The Conservatives have drawn, correctly, a line in the sand. No more debt until we have a legitimate plan to save our country from becoming Greece.

We will survive without a raise in the debt limit, our debt will be paid, some will do without.

But if we don't do something to stop the Liberals from turning America into a Socialist state, we will not.

Long live the Conservatives!

Baxter said...

Remember - 80%+ of Americans want to raise taxes on the rich to balance the budget.

Those who eschew higher taxes don't really care about the deficit and debt - both the product of GOP economic policy. They just give it lip service.
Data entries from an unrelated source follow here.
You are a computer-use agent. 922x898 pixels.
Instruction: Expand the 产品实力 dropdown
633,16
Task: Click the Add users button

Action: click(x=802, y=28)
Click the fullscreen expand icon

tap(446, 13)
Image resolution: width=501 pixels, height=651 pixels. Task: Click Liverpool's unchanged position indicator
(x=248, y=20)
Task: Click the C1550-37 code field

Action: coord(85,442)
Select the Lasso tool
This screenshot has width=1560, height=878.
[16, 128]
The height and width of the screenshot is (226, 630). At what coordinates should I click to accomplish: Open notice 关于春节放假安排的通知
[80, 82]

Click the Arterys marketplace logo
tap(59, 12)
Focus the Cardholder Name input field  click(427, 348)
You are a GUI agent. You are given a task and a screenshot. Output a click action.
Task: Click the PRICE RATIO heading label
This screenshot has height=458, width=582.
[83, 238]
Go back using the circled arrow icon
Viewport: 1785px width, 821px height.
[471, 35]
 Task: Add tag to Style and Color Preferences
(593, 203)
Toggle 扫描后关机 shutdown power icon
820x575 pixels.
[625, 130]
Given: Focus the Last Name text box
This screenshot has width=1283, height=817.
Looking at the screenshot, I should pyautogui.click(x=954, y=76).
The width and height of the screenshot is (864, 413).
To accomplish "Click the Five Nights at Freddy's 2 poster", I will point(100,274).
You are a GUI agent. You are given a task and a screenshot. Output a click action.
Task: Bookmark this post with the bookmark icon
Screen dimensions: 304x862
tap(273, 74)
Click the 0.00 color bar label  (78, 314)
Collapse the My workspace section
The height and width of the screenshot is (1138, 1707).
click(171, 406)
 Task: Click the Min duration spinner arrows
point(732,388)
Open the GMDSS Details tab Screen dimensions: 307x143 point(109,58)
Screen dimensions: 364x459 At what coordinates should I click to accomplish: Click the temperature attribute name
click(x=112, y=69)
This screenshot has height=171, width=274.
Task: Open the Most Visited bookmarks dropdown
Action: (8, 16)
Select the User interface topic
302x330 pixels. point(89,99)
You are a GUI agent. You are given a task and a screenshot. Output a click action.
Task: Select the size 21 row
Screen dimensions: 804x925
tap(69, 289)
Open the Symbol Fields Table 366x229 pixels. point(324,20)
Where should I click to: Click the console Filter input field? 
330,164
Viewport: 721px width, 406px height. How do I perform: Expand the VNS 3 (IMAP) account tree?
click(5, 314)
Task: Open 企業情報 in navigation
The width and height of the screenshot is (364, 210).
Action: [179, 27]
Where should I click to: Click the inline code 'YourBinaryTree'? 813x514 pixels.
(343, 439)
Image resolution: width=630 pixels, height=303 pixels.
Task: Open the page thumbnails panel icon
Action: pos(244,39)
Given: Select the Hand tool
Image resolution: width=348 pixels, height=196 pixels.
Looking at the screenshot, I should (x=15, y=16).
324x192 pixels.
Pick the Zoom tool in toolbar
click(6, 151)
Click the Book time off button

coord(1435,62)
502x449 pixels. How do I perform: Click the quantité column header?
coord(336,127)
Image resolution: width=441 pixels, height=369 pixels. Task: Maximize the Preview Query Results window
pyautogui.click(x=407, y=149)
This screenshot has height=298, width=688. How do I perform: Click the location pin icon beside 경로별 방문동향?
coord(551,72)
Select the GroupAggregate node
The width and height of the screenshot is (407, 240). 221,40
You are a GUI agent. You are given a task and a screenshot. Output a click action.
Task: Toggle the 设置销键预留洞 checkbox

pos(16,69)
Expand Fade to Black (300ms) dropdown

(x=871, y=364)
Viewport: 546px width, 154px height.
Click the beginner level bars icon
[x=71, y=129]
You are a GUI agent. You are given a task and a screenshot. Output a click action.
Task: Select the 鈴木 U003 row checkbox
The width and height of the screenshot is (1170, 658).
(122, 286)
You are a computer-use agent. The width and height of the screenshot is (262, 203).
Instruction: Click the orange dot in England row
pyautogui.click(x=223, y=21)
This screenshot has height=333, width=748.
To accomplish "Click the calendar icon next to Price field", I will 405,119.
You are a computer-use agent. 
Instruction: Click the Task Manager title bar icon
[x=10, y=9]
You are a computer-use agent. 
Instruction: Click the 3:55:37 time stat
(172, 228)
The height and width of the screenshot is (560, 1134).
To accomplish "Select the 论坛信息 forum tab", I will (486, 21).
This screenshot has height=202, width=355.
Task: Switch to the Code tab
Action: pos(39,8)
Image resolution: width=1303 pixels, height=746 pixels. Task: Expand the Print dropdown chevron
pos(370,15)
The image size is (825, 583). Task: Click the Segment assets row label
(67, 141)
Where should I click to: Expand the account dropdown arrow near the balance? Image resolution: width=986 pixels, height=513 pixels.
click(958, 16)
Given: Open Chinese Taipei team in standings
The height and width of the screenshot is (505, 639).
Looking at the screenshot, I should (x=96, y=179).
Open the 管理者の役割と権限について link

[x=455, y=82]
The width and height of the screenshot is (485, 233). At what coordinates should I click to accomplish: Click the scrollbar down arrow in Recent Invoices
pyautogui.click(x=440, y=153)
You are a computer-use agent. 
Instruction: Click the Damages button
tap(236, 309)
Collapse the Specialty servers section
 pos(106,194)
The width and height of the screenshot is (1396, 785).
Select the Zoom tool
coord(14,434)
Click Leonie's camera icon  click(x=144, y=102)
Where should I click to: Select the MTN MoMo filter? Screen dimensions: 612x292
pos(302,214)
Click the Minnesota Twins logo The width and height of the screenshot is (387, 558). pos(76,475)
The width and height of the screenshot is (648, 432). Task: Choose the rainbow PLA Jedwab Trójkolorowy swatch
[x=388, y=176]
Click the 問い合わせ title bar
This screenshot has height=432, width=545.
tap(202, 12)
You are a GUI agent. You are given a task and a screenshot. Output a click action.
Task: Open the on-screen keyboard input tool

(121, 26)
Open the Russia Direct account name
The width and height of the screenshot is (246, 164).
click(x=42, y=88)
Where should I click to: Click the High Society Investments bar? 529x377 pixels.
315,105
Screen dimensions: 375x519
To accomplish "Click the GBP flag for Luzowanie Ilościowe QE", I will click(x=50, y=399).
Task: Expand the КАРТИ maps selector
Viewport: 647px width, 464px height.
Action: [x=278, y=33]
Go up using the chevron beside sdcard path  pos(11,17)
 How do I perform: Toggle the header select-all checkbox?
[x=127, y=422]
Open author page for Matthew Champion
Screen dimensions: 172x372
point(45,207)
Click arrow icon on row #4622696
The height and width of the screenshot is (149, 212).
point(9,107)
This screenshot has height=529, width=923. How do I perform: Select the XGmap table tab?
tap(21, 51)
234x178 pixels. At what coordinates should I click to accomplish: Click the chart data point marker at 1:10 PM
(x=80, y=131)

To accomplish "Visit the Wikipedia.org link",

They have no sense of moral decency.

Eric Martin said...


If you do away with the corn ethanol subsidy, is that more socialism?

Or instead, is it just the opposite? The corn ethanol subsidy is itself socialism, and should be done away with for that reason alone?

Jim G. said...

I would think that Corn subsidy's would be Socialism.

Limiting the size and scope of government is...not.

Really? 80% of citizens want others to pay. Wow.